• _Exercise material_
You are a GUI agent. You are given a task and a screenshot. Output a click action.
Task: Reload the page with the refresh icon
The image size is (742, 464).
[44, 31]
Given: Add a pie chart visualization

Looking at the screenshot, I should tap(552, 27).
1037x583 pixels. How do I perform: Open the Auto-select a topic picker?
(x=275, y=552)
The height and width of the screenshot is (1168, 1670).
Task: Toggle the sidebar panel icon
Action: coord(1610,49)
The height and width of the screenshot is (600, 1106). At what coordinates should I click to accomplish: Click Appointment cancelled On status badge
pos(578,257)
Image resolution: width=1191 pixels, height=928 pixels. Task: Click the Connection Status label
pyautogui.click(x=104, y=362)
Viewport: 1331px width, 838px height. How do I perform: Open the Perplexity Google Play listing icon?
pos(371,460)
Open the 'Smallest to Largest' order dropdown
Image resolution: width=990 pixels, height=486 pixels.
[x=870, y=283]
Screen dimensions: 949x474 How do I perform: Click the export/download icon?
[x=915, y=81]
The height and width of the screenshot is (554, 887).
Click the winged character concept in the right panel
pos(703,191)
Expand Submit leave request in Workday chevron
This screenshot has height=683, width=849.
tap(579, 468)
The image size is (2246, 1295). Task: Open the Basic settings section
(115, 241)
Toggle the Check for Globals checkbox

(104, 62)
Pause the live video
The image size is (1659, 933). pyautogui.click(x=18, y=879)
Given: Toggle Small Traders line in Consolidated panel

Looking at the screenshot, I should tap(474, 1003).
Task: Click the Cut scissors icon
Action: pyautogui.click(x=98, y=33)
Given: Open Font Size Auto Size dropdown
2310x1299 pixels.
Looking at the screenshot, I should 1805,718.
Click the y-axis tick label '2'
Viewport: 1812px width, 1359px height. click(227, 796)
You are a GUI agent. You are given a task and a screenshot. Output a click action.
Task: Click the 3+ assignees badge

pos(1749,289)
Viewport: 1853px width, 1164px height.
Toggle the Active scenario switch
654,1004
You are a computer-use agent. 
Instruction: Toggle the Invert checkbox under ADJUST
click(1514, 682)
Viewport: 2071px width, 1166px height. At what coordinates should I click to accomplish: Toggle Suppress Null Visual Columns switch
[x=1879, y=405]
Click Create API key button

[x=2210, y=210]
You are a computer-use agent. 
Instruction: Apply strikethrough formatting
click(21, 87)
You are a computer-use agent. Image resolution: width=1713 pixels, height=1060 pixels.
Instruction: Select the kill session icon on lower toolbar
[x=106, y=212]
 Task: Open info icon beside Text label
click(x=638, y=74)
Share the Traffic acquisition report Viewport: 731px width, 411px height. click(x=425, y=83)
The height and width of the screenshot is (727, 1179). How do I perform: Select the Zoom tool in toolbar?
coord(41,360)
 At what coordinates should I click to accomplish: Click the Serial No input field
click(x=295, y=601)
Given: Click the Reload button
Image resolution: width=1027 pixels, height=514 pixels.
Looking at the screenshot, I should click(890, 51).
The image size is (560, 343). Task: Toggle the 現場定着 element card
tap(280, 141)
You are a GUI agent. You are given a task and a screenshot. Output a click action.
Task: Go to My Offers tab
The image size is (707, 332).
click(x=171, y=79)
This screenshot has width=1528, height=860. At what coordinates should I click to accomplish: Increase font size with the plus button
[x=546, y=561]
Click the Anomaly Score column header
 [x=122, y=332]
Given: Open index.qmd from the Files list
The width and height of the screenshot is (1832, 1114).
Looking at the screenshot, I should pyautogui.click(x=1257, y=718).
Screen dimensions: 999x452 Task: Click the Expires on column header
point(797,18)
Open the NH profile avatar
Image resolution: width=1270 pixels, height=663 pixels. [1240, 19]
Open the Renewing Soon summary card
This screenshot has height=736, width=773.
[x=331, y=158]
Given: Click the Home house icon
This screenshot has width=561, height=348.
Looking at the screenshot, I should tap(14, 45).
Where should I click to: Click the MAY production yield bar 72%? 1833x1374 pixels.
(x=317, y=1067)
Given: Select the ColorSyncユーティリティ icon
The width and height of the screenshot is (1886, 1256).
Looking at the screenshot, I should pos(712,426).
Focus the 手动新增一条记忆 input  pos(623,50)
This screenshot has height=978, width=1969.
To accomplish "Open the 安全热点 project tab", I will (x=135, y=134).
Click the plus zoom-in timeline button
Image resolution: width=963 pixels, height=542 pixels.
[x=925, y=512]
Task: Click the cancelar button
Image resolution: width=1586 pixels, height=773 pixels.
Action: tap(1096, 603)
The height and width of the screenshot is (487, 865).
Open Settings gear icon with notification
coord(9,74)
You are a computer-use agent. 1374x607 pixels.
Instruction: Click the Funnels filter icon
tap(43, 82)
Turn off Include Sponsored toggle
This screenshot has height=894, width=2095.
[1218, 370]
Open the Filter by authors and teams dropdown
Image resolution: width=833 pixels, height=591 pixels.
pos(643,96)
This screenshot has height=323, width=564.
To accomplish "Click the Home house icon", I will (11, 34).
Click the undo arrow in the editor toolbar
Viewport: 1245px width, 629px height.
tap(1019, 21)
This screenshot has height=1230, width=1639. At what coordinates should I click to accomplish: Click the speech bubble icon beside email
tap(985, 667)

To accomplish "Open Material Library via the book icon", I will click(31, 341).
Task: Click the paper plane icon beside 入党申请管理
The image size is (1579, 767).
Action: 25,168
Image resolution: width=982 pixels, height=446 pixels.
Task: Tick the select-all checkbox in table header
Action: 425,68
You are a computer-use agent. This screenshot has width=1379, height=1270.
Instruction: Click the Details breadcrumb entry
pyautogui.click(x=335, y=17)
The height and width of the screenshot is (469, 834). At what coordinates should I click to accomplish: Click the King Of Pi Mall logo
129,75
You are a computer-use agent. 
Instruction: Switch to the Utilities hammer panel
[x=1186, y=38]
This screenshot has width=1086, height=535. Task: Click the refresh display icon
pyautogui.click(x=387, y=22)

• _What is being asked_
Retype the records above in full, with no differences.

• _Response to this exercise_
You are a GUI agent. You are given a task and a screenshot. Output a click action.
Task: Reload the page with the refresh icon
The image size is (742, 464).
[44, 31]
Given: Add a pie chart visualization

Looking at the screenshot, I should tap(552, 27).
1037x583 pixels. How do I perform: Open the Auto-select a topic picker?
(x=275, y=552)
The height and width of the screenshot is (1168, 1670).
Task: Toggle the sidebar panel icon
Action: coord(1610,49)
The height and width of the screenshot is (600, 1106). At what coordinates should I click to accomplish: Click Appointment cancelled On status badge
pos(578,257)
Image resolution: width=1191 pixels, height=928 pixels. Task: Click the Connection Status label
pyautogui.click(x=104, y=362)
Viewport: 1331px width, 838px height. How do I perform: Open the Perplexity Google Play listing icon?
pos(371,460)
Open the 'Smallest to Largest' order dropdown
Image resolution: width=990 pixels, height=486 pixels.
[x=870, y=283]
Screen dimensions: 949x474 How do I perform: Click the export/download icon?
[x=915, y=81]
The height and width of the screenshot is (554, 887).
Click the winged character concept in the right panel
pos(703,191)
Expand Submit leave request in Workday chevron
This screenshot has height=683, width=849.
tap(579, 468)
The image size is (2246, 1295). Task: Open the Basic settings section
(115, 241)
Toggle the Check for Globals checkbox

(104, 62)
Pause the live video
The image size is (1659, 933). pyautogui.click(x=18, y=879)
Given: Toggle Small Traders line in Consolidated panel

Looking at the screenshot, I should tap(474, 1003).
Task: Click the Cut scissors icon
Action: pyautogui.click(x=98, y=33)
Given: Open Font Size Auto Size dropdown
2310x1299 pixels.
Looking at the screenshot, I should 1805,718.
Click the y-axis tick label '2'
Viewport: 1812px width, 1359px height. click(227, 796)
You are a GUI agent. You are given a task and a screenshot. Output a click action.
Task: Click the 3+ assignees badge

pos(1749,289)
Viewport: 1853px width, 1164px height.
Toggle the Active scenario switch
654,1004
You are a computer-use agent. 
Instruction: Toggle the Invert checkbox under ADJUST
click(1514, 682)
Viewport: 2071px width, 1166px height. At what coordinates should I click to accomplish: Toggle Suppress Null Visual Columns switch
[x=1879, y=405]
Click Create API key button

[x=2210, y=210]
You are a computer-use agent. 
Instruction: Apply strikethrough formatting
click(21, 87)
You are a computer-use agent. Image resolution: width=1713 pixels, height=1060 pixels.
Instruction: Select the kill session icon on lower toolbar
[x=106, y=212]
 Task: Open info icon beside Text label
click(x=638, y=74)
Share the Traffic acquisition report Viewport: 731px width, 411px height. click(x=425, y=83)
The height and width of the screenshot is (727, 1179). How do I perform: Select the Zoom tool in toolbar?
coord(41,360)
 At what coordinates should I click to accomplish: Click the Serial No input field
click(x=295, y=601)
Given: Click the Reload button
Image resolution: width=1027 pixels, height=514 pixels.
Looking at the screenshot, I should click(890, 51).
The image size is (560, 343). Task: Toggle the 現場定着 element card
tap(280, 141)
You are a GUI agent. You are given a task and a screenshot. Output a click action.
Task: Go to My Offers tab
The image size is (707, 332).
click(x=171, y=79)
This screenshot has width=1528, height=860. At what coordinates should I click to accomplish: Increase font size with the plus button
[x=546, y=561]
Click the Anomaly Score column header
 [x=122, y=332]
Given: Open index.qmd from the Files list
The width and height of the screenshot is (1832, 1114).
Looking at the screenshot, I should pyautogui.click(x=1257, y=718).
Screen dimensions: 999x452 Task: Click the Expires on column header
point(797,18)
Open the NH profile avatar
Image resolution: width=1270 pixels, height=663 pixels. [1240, 19]
Open the Renewing Soon summary card
This screenshot has height=736, width=773.
[x=331, y=158]
Given: Click the Home house icon
This screenshot has width=561, height=348.
Looking at the screenshot, I should tap(14, 45).
Where should I click to: Click the MAY production yield bar 72%? 1833x1374 pixels.
(x=317, y=1067)
Given: Select the ColorSyncユーティリティ icon
The width and height of the screenshot is (1886, 1256).
Looking at the screenshot, I should pos(712,426).
Focus the 手动新增一条记忆 input  pos(623,50)
This screenshot has height=978, width=1969.
To accomplish "Open the 安全热点 project tab", I will (x=135, y=134).
Click the plus zoom-in timeline button
Image resolution: width=963 pixels, height=542 pixels.
[x=925, y=512]
Task: Click the cancelar button
Image resolution: width=1586 pixels, height=773 pixels.
Action: tap(1096, 603)
The height and width of the screenshot is (487, 865).
Open Settings gear icon with notification
coord(9,74)
You are a computer-use agent. 1374x607 pixels.
Instruction: Click the Funnels filter icon
tap(43, 82)
Turn off Include Sponsored toggle
This screenshot has height=894, width=2095.
[1218, 370]
Open the Filter by authors and teams dropdown
Image resolution: width=833 pixels, height=591 pixels.
pos(643,96)
This screenshot has height=323, width=564.
To accomplish "Click the Home house icon", I will (11, 34).
Click the undo arrow in the editor toolbar
Viewport: 1245px width, 629px height.
tap(1019, 21)
This screenshot has height=1230, width=1639. At what coordinates should I click to accomplish: Click the speech bubble icon beside email
tap(985, 667)

To accomplish "Open Material Library via the book icon", I will click(31, 341).
Task: Click the paper plane icon beside 入党申请管理
The image size is (1579, 767).
Action: 25,168
Image resolution: width=982 pixels, height=446 pixels.
Task: Tick the select-all checkbox in table header
Action: 425,68
You are a computer-use agent. This screenshot has width=1379, height=1270.
Instruction: Click the Details breadcrumb entry
pyautogui.click(x=335, y=17)
The height and width of the screenshot is (469, 834). At what coordinates should I click to accomplish: Click the King Of Pi Mall logo
129,75
You are a computer-use agent. 
Instruction: Switch to the Utilities hammer panel
[x=1186, y=38]
This screenshot has width=1086, height=535. Task: Click the refresh display icon
pyautogui.click(x=387, y=22)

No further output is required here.